# Ista CO2 Regulator



## Axelrodi202 (Jul 29, 2008)

Never used it, but if the quality's anything like their reactor I'd steer far clear of it...


----------



## srikanth4455 (May 9, 2016)

@Axelrodi202, do you think the combo will work tho?


----------



## jeffkrol (Jun 5, 2013)

http://www.plantedtank.net/forums/8...rip-off-ista-professional-c02-supply-set.html


----------



## Axelrodi202 (Jul 29, 2008)

I haven't had good luck with other regulators that relied on a CGA320 adaptor - they fail eventually.

I'd look into other regulators. You can find much better ones for only a few more tens of dollars. CO2 is not something you want to cheap out on - failure (or even poor function) is very costly.


----------



## srikanth4455 (May 9, 2016)

@Axelrodi202, any recommendations?


----------



## Axelrodi202 (Jul 29, 2008)

I haven't been regulator-shopping in a while so am rather rusty as to specific brands. GLA is held in very high regard and is a bit pricey, though I not unfrequently see used ones being sold for under $200. I'd see if you have any local clubs or other venues (like Craigslist) where you can connect with nearby hobbyists - there are often people selling locally as well.


----------



## srikanth4455 (May 9, 2016)

thanks for all the responses. 
@Axelrodi202, The other options i found were Milwaukee MA957 $85 or the green leaf GLA GRO-1 CO2 $205 and both use CGA 320 adaptor.


----------



## Nlewis (Dec 1, 2015)

srikanth4455 said:


> thanks for all the responses.
> 
> @Axelrodi202, The other options i found were Milwaukee MA957 $85 or the green leaf GLA GRO-1 CO2 $205 and both use CGA 320 adaptor.

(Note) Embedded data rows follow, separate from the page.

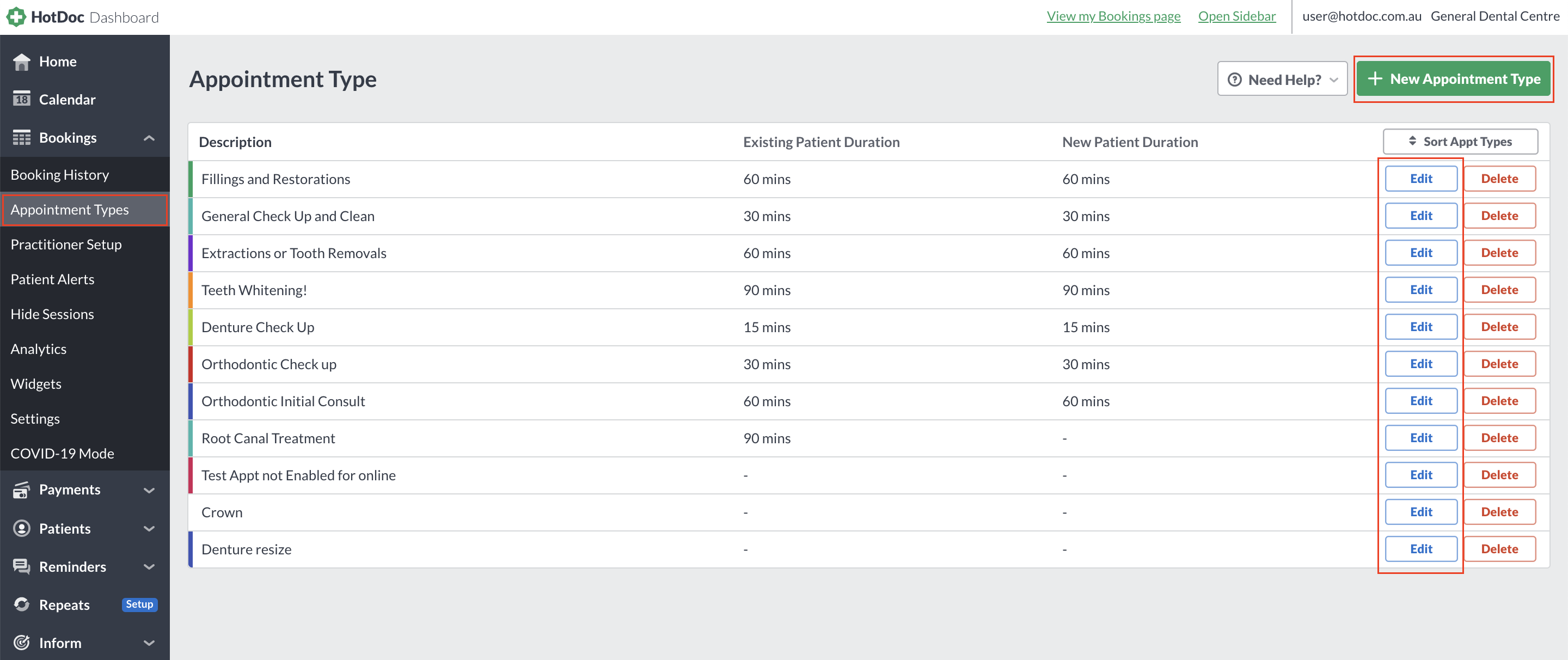This screenshot has height=660, width=1568.
Task: Click the Bookings grid icon
Action: 22,137
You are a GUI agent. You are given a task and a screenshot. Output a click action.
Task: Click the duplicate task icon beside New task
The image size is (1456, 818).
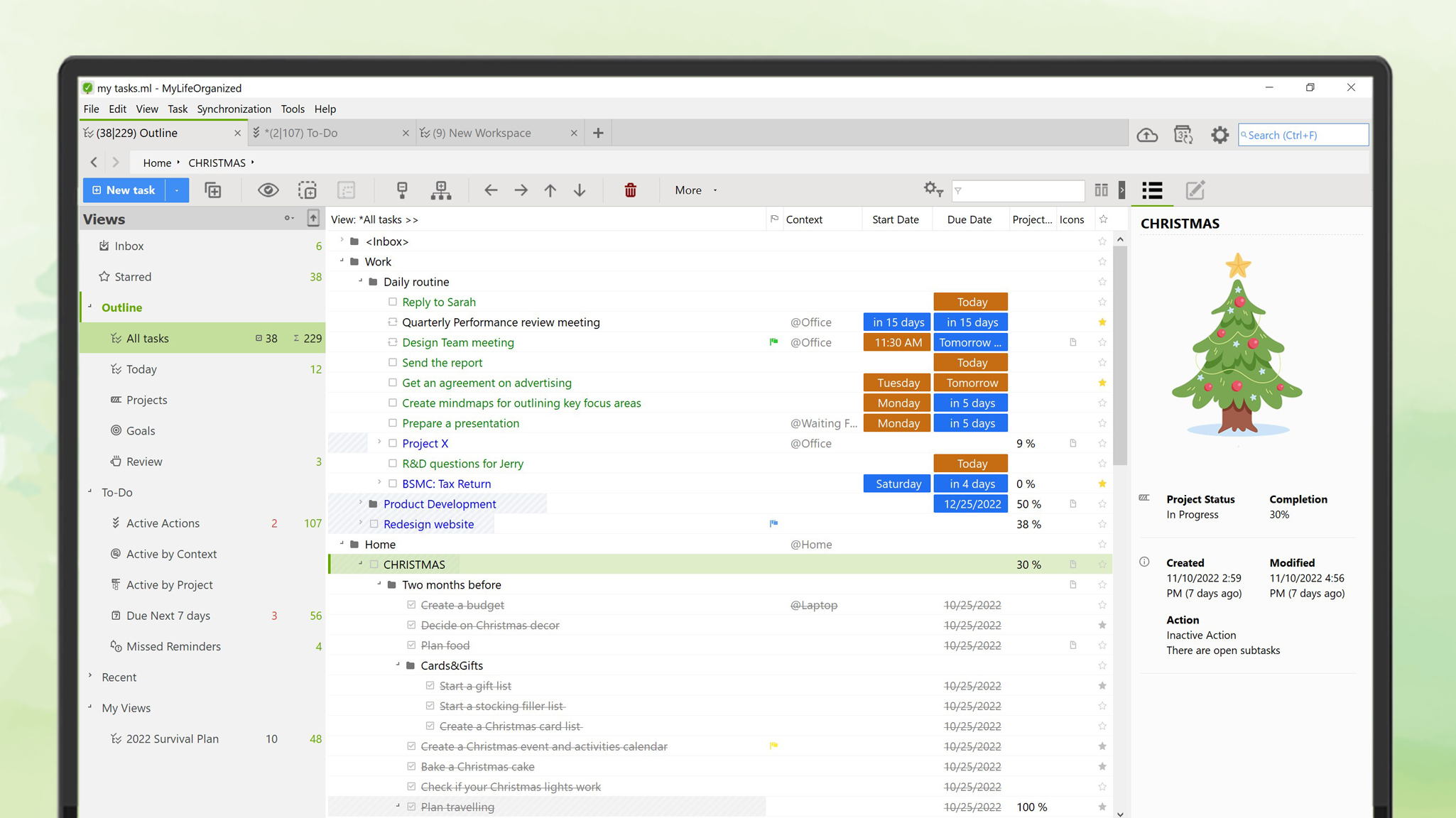point(213,190)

Between the 2 you've listed I would spend the extra money on the GLA. Some people swear by their Milwaukee units but I've heard more horror stories than good. I can't recall seeing anyone disappointed in a GLA unit. The GLA also comes with a 3 year warranty.


----------



## kevmo911 (Sep 24, 2010)

srikanth4455 said:


> thanks for all the responses.
> 
> @*Axelrodi202*, The other options i found were Milwaukee MA957 $85 or the green leaf GLA GRO-1 CO2 $205 and both use CGA 320 adaptor.


The GLA GRO-1, and all GLA units except for those that specify use with a paintball cylinder, don't use any type of adapter. They connect directly to a standard industrial CO2 cylinder, which in North America has a CGA-320 thread. Any regulator designed for paintball cylinders can use an adapter to mate with industrial CGA-320-threaded cylinders.

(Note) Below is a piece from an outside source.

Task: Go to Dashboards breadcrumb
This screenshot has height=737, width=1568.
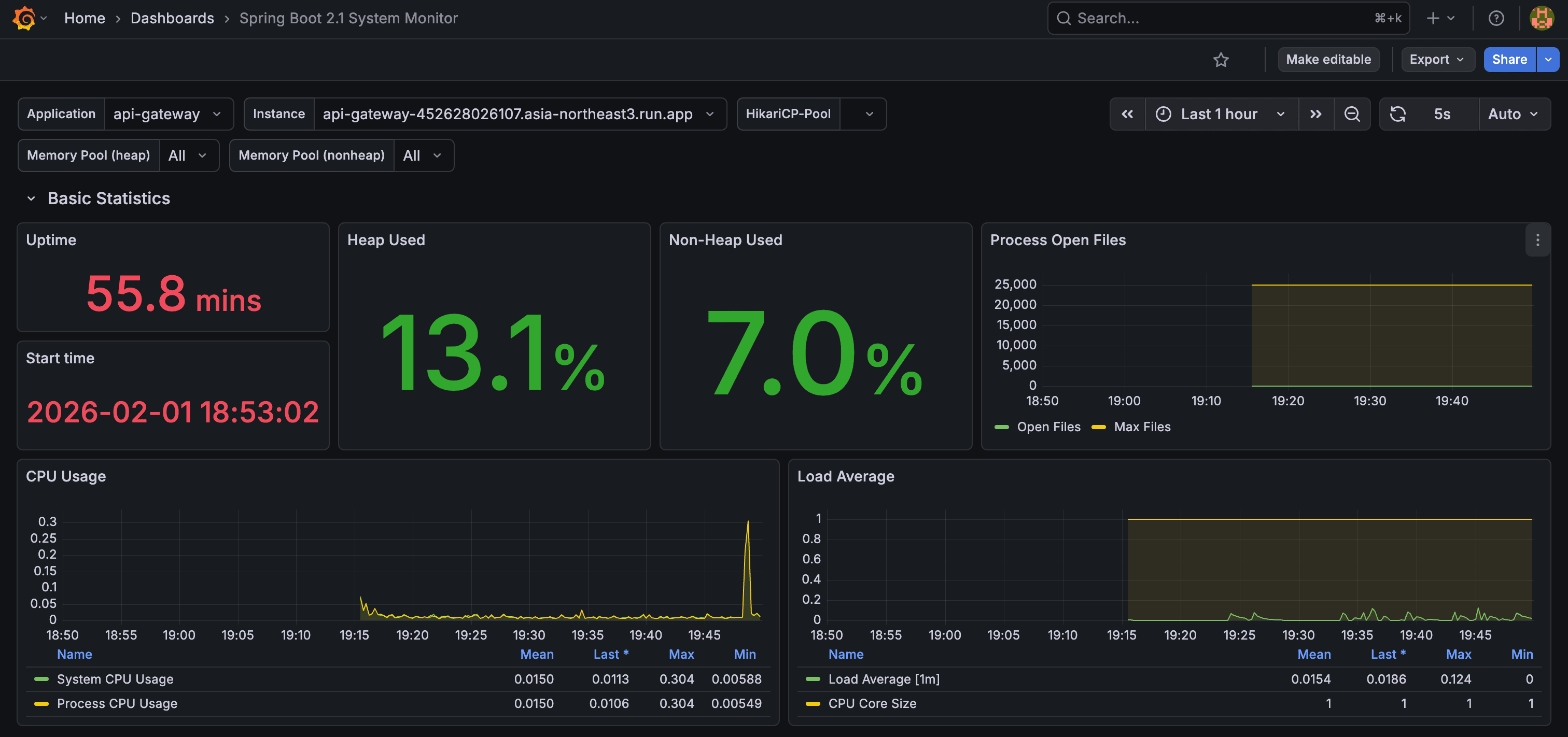Action: coord(172,18)
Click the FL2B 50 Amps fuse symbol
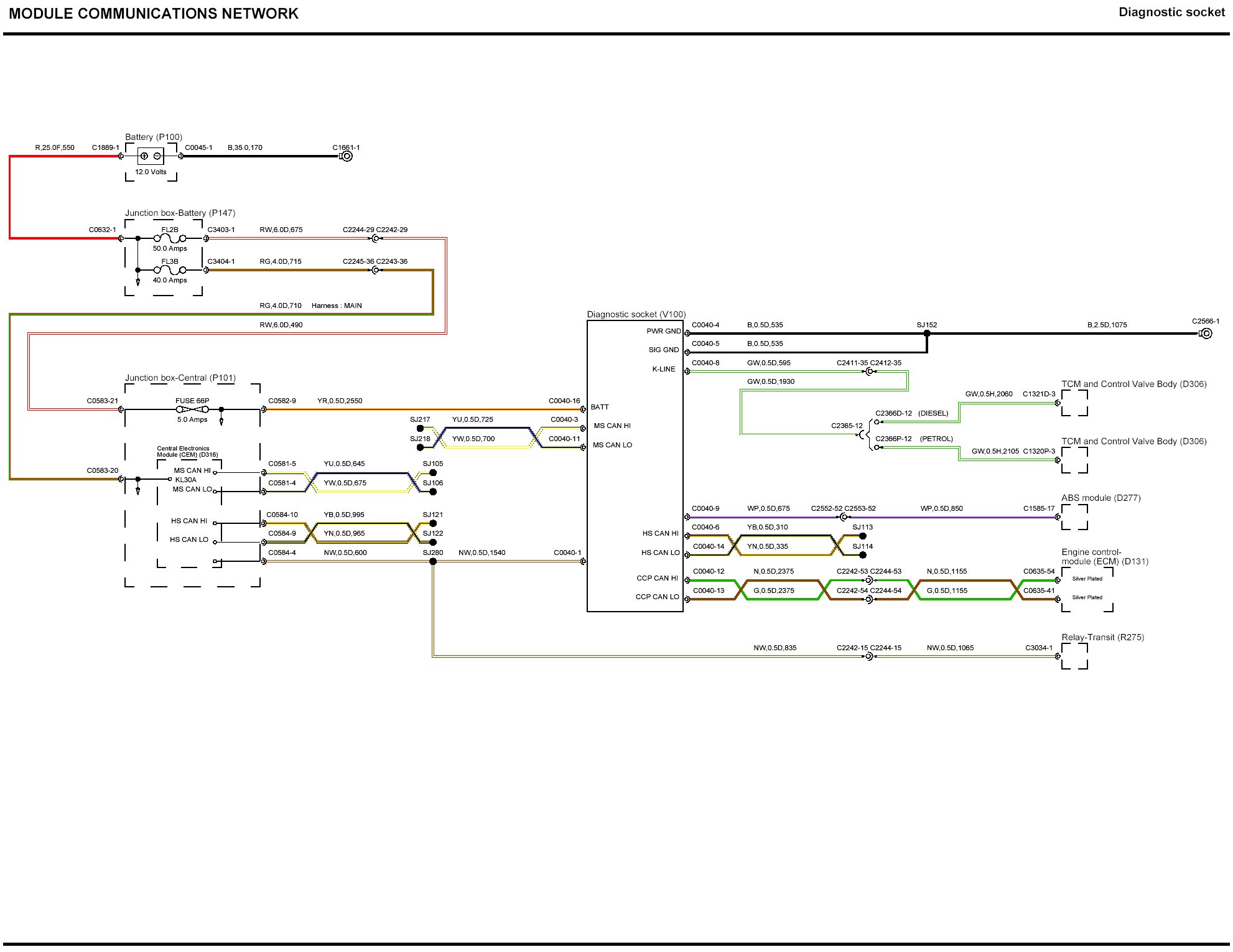The image size is (1233, 952). click(170, 238)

The Milwaukee MA957 regulator is manufactured for use with standard industrial CO2 cylinders. It comes with a special washer that allows a ridiculous nipple to mate with a standard CO2 cylinder.

Any CO2 cylinder, industrial or paintball, needs to be vertical, unless it has a special internal tube. But that's part of the cylinder, not the regulator. Any regulator, no matter what its quality, will be functional vertical, horizontal, or upside down, as long as the cylinder is vertical. You could, if you really wanted, connect high pressure tubing with CGA-320 fittings to a cylinder, tie it in a knot, and hang the regulator from it upside down ten feet below the cylinder.

As for your original post, my *guess* is the ISTA regulator is designed for use with proprietary-thread cartridges, though it might be designed for use with a paintball cylinder . It's not clear from the description. I'm actually surprised that F&S would sell something with such a vague description - they're a legit retailer that deals with a lot of manufacturers and has been around a long time.


----------



## Axelrodi202 (Jul 29, 2008)

@kevmo911 is absolutely correct. Those regulators should screw right onto your CO2 tank.


----------



## sm1ke (Jun 30, 2016)

Have you checked out CO2Art in the UK? I just ordered a regulator from them for $170 CAD (should be arriving this week) and it looks decent and gets good reviews.


----------